Seraphina stood before me in the great hall, her eyes glowing like molten silver.
"Unbind it," she commanded.
"The fire?"
"No — your fear."
She raised her hand. A wave of energy struck me, searing through muscle and bone. I screamed, collapsing to my knees as the Sun-seed burned white beneath my skin.
The floor cracked. The air shimmered with heat.
Seraphina's voice cut through the roar. "What do you remember?"
The farmhouse. The fire. My mother's hand.
Then — the river.
Aria's lips on mine as the world burned around us.
Her whisper — "Come back."
The memories clashed — light against shadow, flame against dark.
I could feel the bond again, faint, dying.
"No!" Seraphina's cry was sharp. She pressed her palm to my chest, her power slamming into the mark on my wrist. "She is gone. You are mine."
The fire answered her, not me.
It erupted outward, wild and merciless. The marble floor melted beneath us. The air turned molten.
She didn't flinch. She stepped closer, eyes fierce.
"Yes," she breathed. "That's it. You see? The world burns for you."
When the storm outside broke, the fire within me finally obeyed.
It folded back into my skin like a beast returning to its cage.
And in that silence, something inside me changed. The bond — the last piece of Aria still clinging to my soul — shattered completely.
What remained was hunger.
Pure and infinite.
Seraphina knelt beside me, pressing her lips to my temple.

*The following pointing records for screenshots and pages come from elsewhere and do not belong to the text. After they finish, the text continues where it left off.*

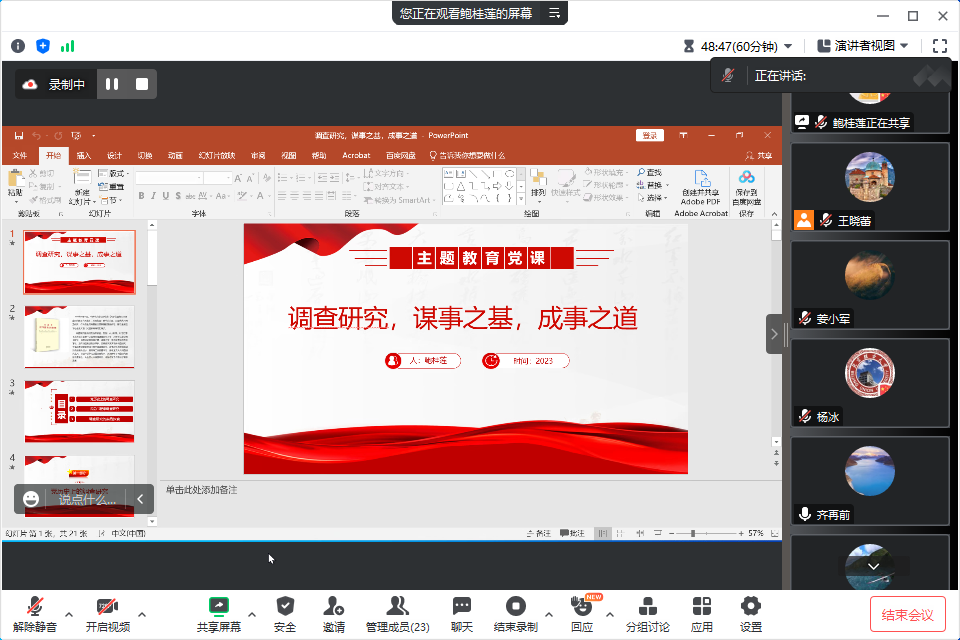Open the 设置 settings gear
Viewport: 960px width, 640px height.
click(x=751, y=606)
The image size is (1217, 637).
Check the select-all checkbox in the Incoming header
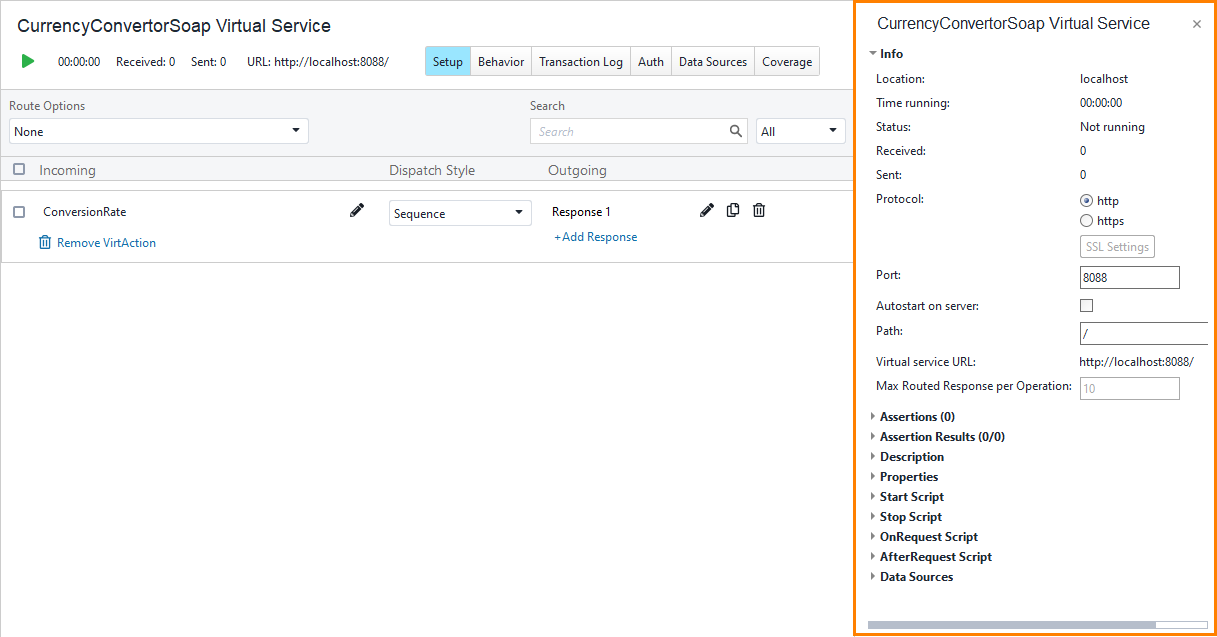(18, 169)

"Welcome home, my Sunborn."
...
In the days that followed, she forged me into something else.
The coven watched as I walked among them, their eyes lowered. Even Varyn, who once mocked me as her pet, bowed his head when my footsteps scorched the stones.

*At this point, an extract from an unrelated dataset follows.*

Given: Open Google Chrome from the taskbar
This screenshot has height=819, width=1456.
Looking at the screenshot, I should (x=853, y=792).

Seraphina gave me command of her hunters — the Talons — to cleanse the remnants of Marcus's spies in the borderlands.
I obeyed.
I burned villages, temples, forests. I felt nothing.
Each fire mirrored the dream that had birthed me.
Each scream sounded like the child I'd once been.
And yet, beneath it all, a whisper remained — faint, insistent.
She's still out there.
I ignored it. Seraphina said the bond was dead. That Aria was ash.
But sometimes, when the flames rose too high, I thought I saw her face in them — not accusing, but waiting.
...
On the seventh night of the new moon, Seraphina summoned me to the top of the Spire.
The city below was drowning in darkness.
She stood at the edge of the balcony, the wind tearing through her hair.
"Do you know why I saved you?" she asked.
"Because I'm useful."
She laughed quietly. "No. Because you are the other half of prophecy. The world began in fire and shadow — and it will end the same way."
She turned to me, eyes gleaming. "You are fire, Liam. She is shadow. Together you will unmake the gods."
"And if I refuse?"
"You won't."
Her hand rose, brushing my cheek. "Because you still love her. And love, my dear Sunborn, always burns."
Behind her, the horizon lit up — not with dawn, but with flame.
The villages we had destroyed cast a red glow against the clouds.
I looked at them and felt nothing.
But somewhere deep inside, the boy in the burning farmhouse screamed again.
I closed my eyes and whispered, "Then let it burn."
The mark on my wrist flared bright gold.
The air trembled.
And for the first time since the river, I felt powerful enough to destroy the world that had made me.